L'Epilepsie
Facteurs de risque
Plusieurs causes sont incriminées :
- Facteurs génétiques :
La plupart des épilepsies dont la cause est génétique sont des épilepsies polygéniques, ce qui signifie que la transmission de la maladie implique plusieurs gènes. C'est l'effet conjoint de ces gènes, interagissant entre eux et l'environnement, qui entraîne la survenue d'une épilepsie. Pour l'épilepsie polygénique, les conséquences cliniques de la transmission sont très difficiles à prédire.
Seules 10 à 15 % des épilepsies d'origine génétique sont monogéniques : celles-ci n'impliquent alors qu'un seul gène et se transmettent de génération en génération de manière prévisible.
La génétique des épilepsies étant très complexe, les recherches portant sur l'identification des gènes responsables de la maladie exigent beaucoup de temps. Par ailleurs, les chercheurs disposent désormais de modèles animaux d'épilepsies génétiques et sur lesquels ils peuvent tester de nouvelles molécules.

- Facteurs de maturation cérébrale :
Un grand nombre d'épilepsies de l'enfant sont liées à des facteurs de maturation cérébrale. Jusqu'à l'âge de 10 ans, le cerveau est en effet particulièrement excitable car en plein développement, ce qui explique la survenue d'une épilepsie chez certains jeunes enfants, mais aussi sa disparition lorsque le cerveau est « stabilisé ».

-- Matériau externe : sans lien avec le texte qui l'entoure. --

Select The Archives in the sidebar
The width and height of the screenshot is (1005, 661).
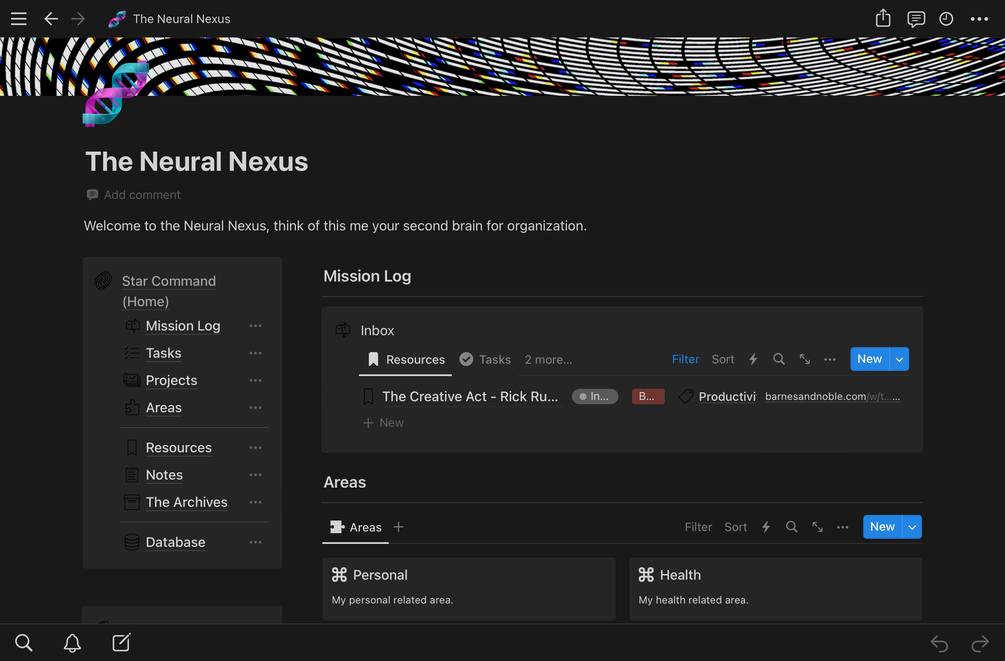pos(186,501)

- L'existence d'une lésion cérébrale :
Tout type de lésion cérébrale (congénitale ou acquise, d'origine traumatique, infectieuse, vasculaire, tumorale, dégénérative) peut entraîner une crise d'épilepsie qui témoigne de la souffrance du cerveau. Chez des enfants épileptiques, on peut mettre en évidence une malformation cérébrale à l'origine de l'épilepsie. Ces malformations sont parfois très visibles dès les premiers jours de la vie, notamment lorsqu'elles sont très étendues. Chez d'autres patients, l'existence d'un traumatisme crânien, d'un accident vasculaire cérébral ou d'une encéphalite sont à même d'engendrer des crises d'épilepsie.

Certaines crises d'épilepsie sont d'origine inconnue. Il s'agit alors d'épilepsie cryptogénique.